▶ **WORK TO COMPLETE**
Update the comment thread from "Thank you for" up to and including "courage and survival.", changing "courage" to "bravery".

Thank you for this heart warming bit of history. It is always heart warming to hear of truly good people like Schindler, Nicholas George Winton, Abdol Hossein Sardari (if you don’t know the last two, google them) and many other unsung heroes. It is astonishing and more heart warming to know that there are some truly good communities like Le Chambon-sour-Lignon in the world.
Yes. A wonderful story of courage and survival.
And lest we forget, the 70,000 French Jews forced to wear yellow stars in public before being sent to the death camps by the Nazis and their Vichy French collaborators.
I was in the Protestant Cevennes region on holiday two years ago and it is very similar there: because of their history of persecution they have a very strong distrust of authority, and also record of hiding Jews during ww2. My mother had studied French and had a number of French Protestant friends. We camped at one of her friends’ village when I was small. She had two elderly aunts, very religious, unmarried, always dressed in black. When my father saw they read a communist newspaper he was surprised and when he asked them about it they explained: “Parceque nous sommes contre le systeme!”
It is worth bearing in mind that this one, tiny village saved almost as many Jews as the Zionists ‘Aliya Beit’ the illegal war-time immigration. Bearing in mind that the Zionists also opposed all rescue attempts that were not aimed at Palestine. Stephen Wise rejected Alaska, which was not subject to the US’s immigration quotas, because it was ‘too cold’. Presumably the furnaces of Auschwitz were more to his taste
It appears that the film may be accessible online to some people. Although, I don’t seem to qualify, this site, apparently, allows certain public library members or university faculty/students to view it online.
A very beautiful tribute to the people of Le Chambon Sur Lignon is given in Romain Gary’s book “Kites”. Relying a bit on my memory, the ending lines of the book are “To finish my story, I will recite again the names of Andre and Magda Trocme, and their 435 village people. Because no one is as good as they are.”

▶ **DATA SECTION**

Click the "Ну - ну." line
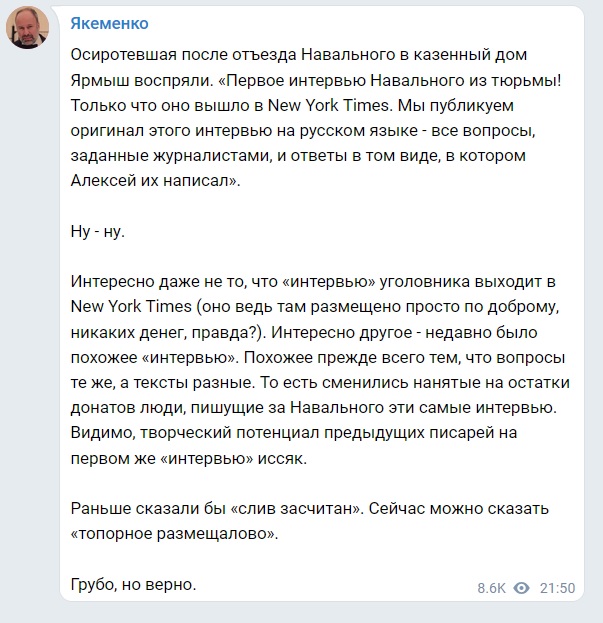(98, 231)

▶ **SOLUTION TO THE PROBLEM**
Thank you for this heart warming bit of history. It is always heart warming to hear of truly good people like Schindler, Nicholas George Winton, Abdol Hossein Sardari (if you don’t know the last two, google them) and many other unsung heroes. It is astonishing and more heart warming to know that there are some truly good communities like Le Chambon-sour-Lignon in the world.
Yes. A wonderful story of bravery and survival.